Realizing Bioprocessing 4.0 depends on adding more automation—sometimes, in unexpected ways. “Using automated ground vehicles for warehouse management is an area where robotics could help,” says Chris Sandusky, director, automation solutions at Cytiva. “As single use continues to be adopted, the logistical management of consumables continues to grow.”
Keeping single-use methods going depends on a collection of consumables. “The use of automated ground vehicles to manage inventory and deliver consumables to the right location would free up labor to do other tasks and be more accurate in the kitting of consumables needed for production,” Sandusky continues.
Beyond single-use applications, improvements in automation could also enhance traditional methods. “Using robots to clean suites before or after a batch production would decrease cleaning cycles and improve overall cleanliness of a facility,” Sandusky explains. “Even the use of robots cleaning standard office corridors or suites where manufacturing is taking place, would free up labor to focus on areas where cleaning is more difficult for a robot.”

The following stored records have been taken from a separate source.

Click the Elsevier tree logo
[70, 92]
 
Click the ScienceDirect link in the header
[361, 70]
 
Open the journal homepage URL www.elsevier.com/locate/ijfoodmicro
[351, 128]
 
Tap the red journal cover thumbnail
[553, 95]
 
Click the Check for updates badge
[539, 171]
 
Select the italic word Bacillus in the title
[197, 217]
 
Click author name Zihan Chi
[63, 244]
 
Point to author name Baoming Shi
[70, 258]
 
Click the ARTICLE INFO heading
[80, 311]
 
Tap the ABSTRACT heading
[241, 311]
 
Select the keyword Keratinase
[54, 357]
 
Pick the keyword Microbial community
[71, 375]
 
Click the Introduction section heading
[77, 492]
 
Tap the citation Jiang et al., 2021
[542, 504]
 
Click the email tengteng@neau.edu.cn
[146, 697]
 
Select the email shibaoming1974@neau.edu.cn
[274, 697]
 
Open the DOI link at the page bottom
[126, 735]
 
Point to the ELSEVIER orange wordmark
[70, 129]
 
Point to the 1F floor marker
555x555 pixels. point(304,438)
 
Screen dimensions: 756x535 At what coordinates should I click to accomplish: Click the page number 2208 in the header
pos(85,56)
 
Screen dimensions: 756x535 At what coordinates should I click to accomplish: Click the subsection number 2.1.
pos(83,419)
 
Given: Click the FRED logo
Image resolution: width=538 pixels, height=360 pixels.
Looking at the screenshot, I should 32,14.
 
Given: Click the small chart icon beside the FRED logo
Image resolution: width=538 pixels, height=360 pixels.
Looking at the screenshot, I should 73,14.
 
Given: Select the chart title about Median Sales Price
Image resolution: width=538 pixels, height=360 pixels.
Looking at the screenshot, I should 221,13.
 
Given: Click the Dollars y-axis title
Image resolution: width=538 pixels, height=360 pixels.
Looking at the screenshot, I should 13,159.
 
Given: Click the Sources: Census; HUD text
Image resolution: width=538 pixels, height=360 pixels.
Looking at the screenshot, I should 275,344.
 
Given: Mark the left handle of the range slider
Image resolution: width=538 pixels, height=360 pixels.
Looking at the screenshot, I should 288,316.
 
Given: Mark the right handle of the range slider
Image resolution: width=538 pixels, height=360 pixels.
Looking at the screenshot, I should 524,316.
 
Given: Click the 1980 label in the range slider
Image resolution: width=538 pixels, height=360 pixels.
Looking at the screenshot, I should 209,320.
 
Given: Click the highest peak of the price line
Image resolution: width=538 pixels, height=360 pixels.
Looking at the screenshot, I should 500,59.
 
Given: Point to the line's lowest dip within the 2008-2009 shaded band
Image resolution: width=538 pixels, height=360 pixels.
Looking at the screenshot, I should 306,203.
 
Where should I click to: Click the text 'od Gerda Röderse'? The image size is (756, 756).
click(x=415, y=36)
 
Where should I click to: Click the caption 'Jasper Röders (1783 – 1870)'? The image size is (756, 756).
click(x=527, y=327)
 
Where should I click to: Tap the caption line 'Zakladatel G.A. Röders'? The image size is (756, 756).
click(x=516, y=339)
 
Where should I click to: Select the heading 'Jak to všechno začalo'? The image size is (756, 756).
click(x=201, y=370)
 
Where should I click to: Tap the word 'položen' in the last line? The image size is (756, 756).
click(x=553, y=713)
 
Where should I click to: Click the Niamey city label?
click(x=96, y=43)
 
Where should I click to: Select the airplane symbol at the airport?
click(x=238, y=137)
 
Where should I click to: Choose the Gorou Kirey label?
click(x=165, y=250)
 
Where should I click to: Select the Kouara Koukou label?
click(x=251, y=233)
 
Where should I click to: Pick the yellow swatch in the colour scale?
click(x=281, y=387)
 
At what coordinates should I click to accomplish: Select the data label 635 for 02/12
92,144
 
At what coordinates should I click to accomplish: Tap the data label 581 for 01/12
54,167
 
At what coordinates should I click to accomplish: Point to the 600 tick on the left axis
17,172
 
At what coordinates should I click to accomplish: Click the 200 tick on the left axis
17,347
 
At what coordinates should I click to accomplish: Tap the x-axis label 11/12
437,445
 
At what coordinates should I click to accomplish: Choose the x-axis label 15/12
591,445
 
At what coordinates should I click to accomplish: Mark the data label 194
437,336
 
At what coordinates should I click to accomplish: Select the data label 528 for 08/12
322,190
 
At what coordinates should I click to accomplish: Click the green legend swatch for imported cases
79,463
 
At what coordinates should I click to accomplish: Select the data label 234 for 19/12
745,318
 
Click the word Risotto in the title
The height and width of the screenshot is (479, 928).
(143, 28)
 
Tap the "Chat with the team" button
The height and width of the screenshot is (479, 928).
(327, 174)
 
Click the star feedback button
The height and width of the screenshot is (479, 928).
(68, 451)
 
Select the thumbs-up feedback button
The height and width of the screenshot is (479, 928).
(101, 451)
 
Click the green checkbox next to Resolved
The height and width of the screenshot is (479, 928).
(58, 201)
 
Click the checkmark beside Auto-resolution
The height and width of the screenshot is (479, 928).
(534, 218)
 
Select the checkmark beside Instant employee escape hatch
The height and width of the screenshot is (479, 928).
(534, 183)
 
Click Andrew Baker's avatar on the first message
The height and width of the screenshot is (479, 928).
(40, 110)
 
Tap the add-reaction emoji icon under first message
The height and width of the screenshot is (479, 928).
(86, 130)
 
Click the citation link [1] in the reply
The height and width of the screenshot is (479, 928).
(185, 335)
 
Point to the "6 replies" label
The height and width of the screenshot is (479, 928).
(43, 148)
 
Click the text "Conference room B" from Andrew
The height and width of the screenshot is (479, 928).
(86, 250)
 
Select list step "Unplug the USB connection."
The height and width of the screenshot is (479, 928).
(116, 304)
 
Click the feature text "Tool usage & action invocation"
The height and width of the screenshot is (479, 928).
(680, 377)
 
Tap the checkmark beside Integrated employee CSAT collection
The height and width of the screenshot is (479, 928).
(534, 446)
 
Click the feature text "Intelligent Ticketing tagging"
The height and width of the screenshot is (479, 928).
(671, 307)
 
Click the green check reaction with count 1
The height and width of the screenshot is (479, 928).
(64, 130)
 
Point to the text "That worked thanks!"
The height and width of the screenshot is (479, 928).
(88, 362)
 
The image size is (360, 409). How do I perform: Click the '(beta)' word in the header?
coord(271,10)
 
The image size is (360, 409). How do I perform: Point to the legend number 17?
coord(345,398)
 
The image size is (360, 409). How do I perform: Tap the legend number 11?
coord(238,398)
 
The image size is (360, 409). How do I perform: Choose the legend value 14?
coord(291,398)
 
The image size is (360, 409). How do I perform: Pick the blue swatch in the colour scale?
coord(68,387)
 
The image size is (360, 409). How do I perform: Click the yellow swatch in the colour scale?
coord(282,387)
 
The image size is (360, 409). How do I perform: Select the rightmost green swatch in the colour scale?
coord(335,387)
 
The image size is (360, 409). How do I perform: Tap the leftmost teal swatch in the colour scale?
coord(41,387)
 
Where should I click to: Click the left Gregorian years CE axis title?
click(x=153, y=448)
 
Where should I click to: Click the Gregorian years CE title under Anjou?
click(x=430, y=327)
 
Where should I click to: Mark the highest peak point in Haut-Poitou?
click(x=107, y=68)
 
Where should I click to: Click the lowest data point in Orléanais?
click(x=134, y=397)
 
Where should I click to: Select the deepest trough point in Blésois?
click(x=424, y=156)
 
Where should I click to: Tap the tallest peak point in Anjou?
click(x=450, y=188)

The existing uses of automation can also be improved. Most bioprocessors ship products to another facility for automated vial filling. Instead, Sandusky points out that automated filling can be added to the end of a bioprocessing line—all performed in the same facility. As he says, it’s possible to include “standardized, flexible systems for automated vial filling as the final step in manufacturing clinical and commercial biopharmaceuticals.” As he adds, “Having the final step in-house helps increase speed to market whilst helping decrease costs.”
Expanding automation in the bioprocessing industry will range from the expected, such as vial filling, to the less expected, such as cleaning facilities. In single-use applications, in particular, added automation will be crucial. Still, the software, sensors, and other elements of Bioprocessing 4.0 should integrate with automated methods. Sometimes, though, it’s just as important to develop an automated supply line. It takes all of these factors working as one to really get the most out of automation in tomorrow’s bioprocessing.